Benefits and practical applications


  • Regulatory compliance: The combined EN 17681-1/EN 17681-2 workflow supports monitoring to the EU POPs threshold (25 ppb) for both ionic and neutral PFAS classes.
  • Improved extraction: Inclusion of alkaline hydrolysis (EN 17681-1:2025) enhances release and detection of FTOHs and degradation products from side-chain fluorinated polymers, reducing false negatives.
  • Robust QA/QC: Use of isotopic internal standards, surrogate in GC workflow, delay columns, PFAS-grade solvents, and validated calibration demonstrates fit-for-purpose performance for laboratory testing and compliance screening.
  • Laboratory efficiency: Integrated instrument control and data processing (LabSolutions) streamline combined LC/GC workflows.

Future trends and applications


  • Standard evolution: Continued updates to EN standards and harmonization across jurisdictions will refine extraction protocols and analyte lists, especially for polymeric and precursor PFAS.
  • Non-target and high-resolution screening: Complementing targeted MRM methods with HRMS workflows can identify unknown PFAS relatives and transformation products liberated by alkaline hydrolysis.
  • Improved sensitivity and contamination control: Advances in ion source design (e.g., BEIS), hardware to reduce background, and certified PFAS-free consumables will lower method detection limits and reduce false positives.
  • Automation and high-throughput testing: Automated sample-prep and instrument coupling will support larger-scale compliance testing for textiles in regulatory and commercial settings.
  • Field and near real-time screening: Development of portable or rapid screening tools for textile PFAS could support supply-chain surveillance and pre-screening before laboratory confirmation.

Conclusion


The combined LC-MS/MS (EN 17681-1:2025) and GC-MS(/MS) (EN 17681-2) workflow provides comprehensive, sensitive, and reproducible measurement of a wide spectrum of PFAS in textiles at or below EU regulatory thresholds.
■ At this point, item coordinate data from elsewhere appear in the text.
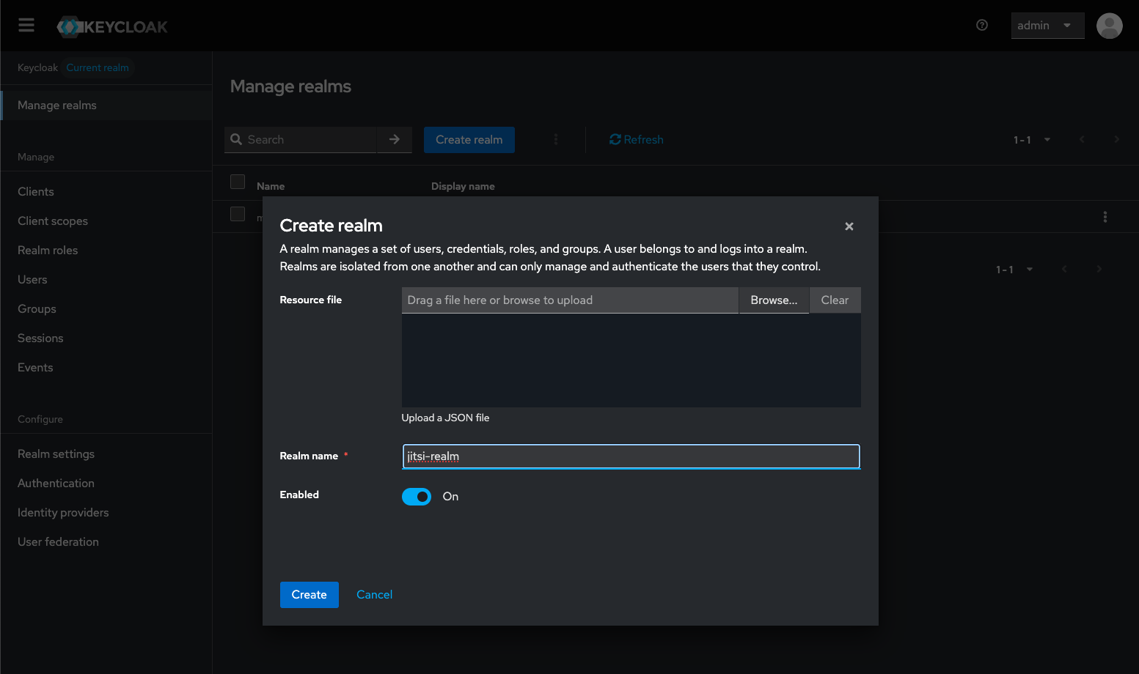
Task: Open the realm row actions kebab
Action: [1105, 217]
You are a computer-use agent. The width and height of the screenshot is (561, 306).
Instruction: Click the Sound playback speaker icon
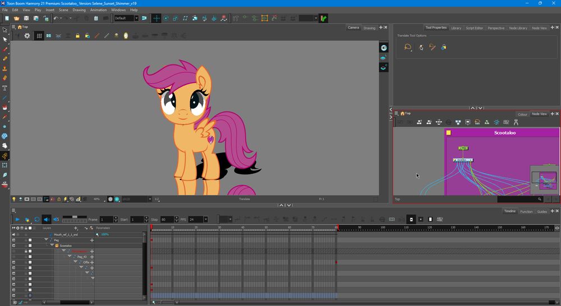pos(47,219)
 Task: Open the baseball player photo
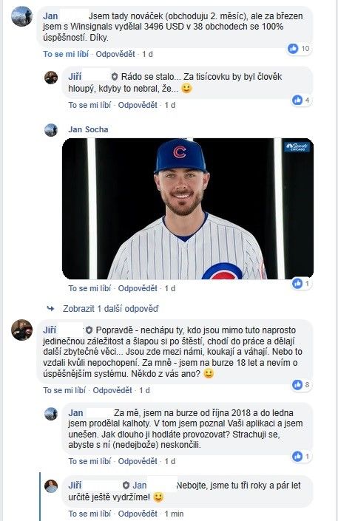pyautogui.click(x=188, y=208)
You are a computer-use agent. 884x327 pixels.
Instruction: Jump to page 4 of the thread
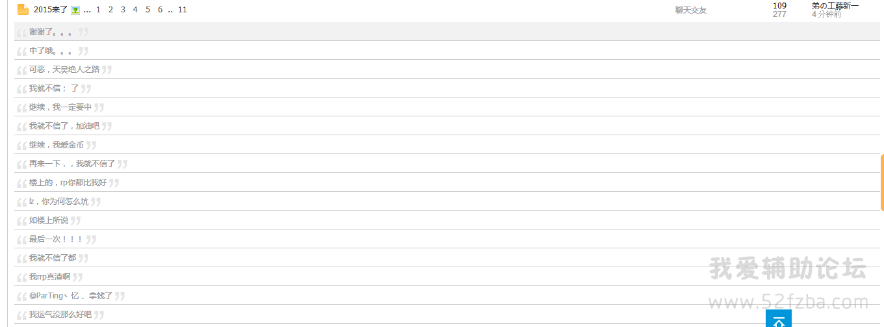135,10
The 2025 update to EN 17681-1 introducing alkaline hydrolysis substantially improves extraction and detection of FTOHs and polymer-related precursors. Method validation metrics (linearity, repeatability, spike recoveries) demonstrate the approach is suitable for regulatory testing and quality assurance in textile analysis.

References


  1. EUR-Lex - Regulation (EU) 2019/1021 on persistent organic pollutants (POPs) (reference to consolidated text through 2025).
  2. EN 17681-1:2025 Textiles and textile products - Per- and polyfluoroalkyl substances (PFAS) - Part 1: Analysis of an alkaline extract using liquid chromatography and tandem mass spectrometry.
  3. EN 17681-2:2022 Textiles and textile products - Organic fluorine - Part 2: Determination of volatile compounds by extraction method using gas chromatography.